Nocardiosis occurs in immunocompromized hosts, but it was reported in only few GCA patients (Table I). Héron et al. (2006) reported a choroidal abscess due to Nocardia infection mimicking GCA disease-related ophthalmic manifestations [11]. Borget et al. (1992) reported a Nocardia deltoid abscess in a patient with GCA [12] and Sherber et al. (2006) reported an ulcerated skin lesion due to Nocardia infection in a patient with GCA, also on less than a month of immunosuppressive therapy [13]. To our knowledge, primary Nocardia subcutaneous abscess has not been previously reported associated to GCA, and its frontal localization was initially deceiving. It may be speculated that the abscess site could have been related to our patient’s local cutaneous ischemia, a recognized GCA complication associated with an increased mortality [14]. Interestingly, in a previous report, the temporal artery biopsy revealed an infectious Nocardial arteritis [11]. In our patient a further biopsy was not performed after the abscess finding and drainage.

Table I

Nocardiosis in giant cell arteritis.

Report	Observations	References
Primary deltoid abscess	Nocardia asteroides	[12]
Lung abscess	Nocardia asteroides (coexisting with Cryptococcus neoformans)	[17]
Glabellar non-healing ulcer after inoculation	Nocardia spp.	[13]
Ocular and systemic nocardiosis	Nocardia asteroides	[11]
Endogenous endophtalmitis	Nocardia farcinica	[18]

Steroid use is an independent risk factor for Nocardia infection, the risk being lowered by steroid-sparing therapy [15]. Moreover, Nocardia infections have been reported also in polymyalgia rheumatica, where lower corticosteroid doses are required [16]. The symptoms and laboratory may mimic a disease relapse or complication, leading to intensification of therapy.

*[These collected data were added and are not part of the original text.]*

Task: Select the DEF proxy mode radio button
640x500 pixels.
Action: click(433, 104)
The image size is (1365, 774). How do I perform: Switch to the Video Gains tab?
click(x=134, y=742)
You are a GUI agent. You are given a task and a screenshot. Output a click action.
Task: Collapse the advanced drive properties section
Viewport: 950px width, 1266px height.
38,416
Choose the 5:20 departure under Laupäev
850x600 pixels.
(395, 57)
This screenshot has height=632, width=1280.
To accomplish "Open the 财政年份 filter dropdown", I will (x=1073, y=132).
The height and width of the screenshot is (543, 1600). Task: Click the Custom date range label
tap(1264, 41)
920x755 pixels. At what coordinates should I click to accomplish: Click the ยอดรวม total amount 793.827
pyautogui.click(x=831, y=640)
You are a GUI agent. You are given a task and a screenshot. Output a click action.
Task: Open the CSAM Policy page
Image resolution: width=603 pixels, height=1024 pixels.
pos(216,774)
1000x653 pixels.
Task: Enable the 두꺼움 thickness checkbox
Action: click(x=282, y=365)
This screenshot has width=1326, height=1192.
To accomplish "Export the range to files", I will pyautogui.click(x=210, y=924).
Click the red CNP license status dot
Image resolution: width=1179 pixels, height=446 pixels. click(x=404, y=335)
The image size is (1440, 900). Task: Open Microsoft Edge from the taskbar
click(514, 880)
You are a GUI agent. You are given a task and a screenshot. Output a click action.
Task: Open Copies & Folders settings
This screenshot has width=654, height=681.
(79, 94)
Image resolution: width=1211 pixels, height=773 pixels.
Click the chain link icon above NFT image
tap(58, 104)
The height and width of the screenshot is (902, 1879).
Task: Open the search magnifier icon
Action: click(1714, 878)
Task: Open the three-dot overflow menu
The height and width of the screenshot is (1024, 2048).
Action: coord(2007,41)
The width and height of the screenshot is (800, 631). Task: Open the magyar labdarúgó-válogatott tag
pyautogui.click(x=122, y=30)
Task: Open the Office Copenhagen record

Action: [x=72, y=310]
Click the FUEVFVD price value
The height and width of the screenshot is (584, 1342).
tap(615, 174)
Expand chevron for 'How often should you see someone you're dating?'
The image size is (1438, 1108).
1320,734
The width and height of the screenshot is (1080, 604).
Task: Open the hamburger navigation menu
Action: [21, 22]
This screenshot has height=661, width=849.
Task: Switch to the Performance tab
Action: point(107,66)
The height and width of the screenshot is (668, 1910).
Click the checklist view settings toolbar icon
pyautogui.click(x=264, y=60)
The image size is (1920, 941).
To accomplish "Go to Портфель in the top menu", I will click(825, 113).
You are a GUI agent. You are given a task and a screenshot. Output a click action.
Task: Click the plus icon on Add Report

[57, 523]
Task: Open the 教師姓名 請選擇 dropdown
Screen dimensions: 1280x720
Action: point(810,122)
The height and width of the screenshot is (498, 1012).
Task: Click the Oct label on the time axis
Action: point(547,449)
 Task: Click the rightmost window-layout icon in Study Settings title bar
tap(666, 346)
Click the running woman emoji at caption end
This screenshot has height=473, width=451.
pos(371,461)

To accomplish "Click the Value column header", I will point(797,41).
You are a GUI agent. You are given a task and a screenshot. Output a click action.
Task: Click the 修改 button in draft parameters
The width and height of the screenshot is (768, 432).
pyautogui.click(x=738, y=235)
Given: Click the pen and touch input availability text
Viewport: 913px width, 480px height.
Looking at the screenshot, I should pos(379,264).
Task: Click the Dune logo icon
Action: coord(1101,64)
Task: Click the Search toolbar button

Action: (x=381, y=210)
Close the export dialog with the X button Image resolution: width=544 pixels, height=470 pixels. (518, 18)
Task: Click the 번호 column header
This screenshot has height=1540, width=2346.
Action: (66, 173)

This case emphasizes that in patients with giant cell arteritis rare immunosuppression-related infections have to be taken in account, besides the more frequent disease complications. The symptoms and laboratory analyses may suggest a disease relapse, leading to unnecessary intensification of immunosuppressive therapy. Ultrasonography may be helpful in these instances, differentiating an active giant cell arteritis disease from other associated complications.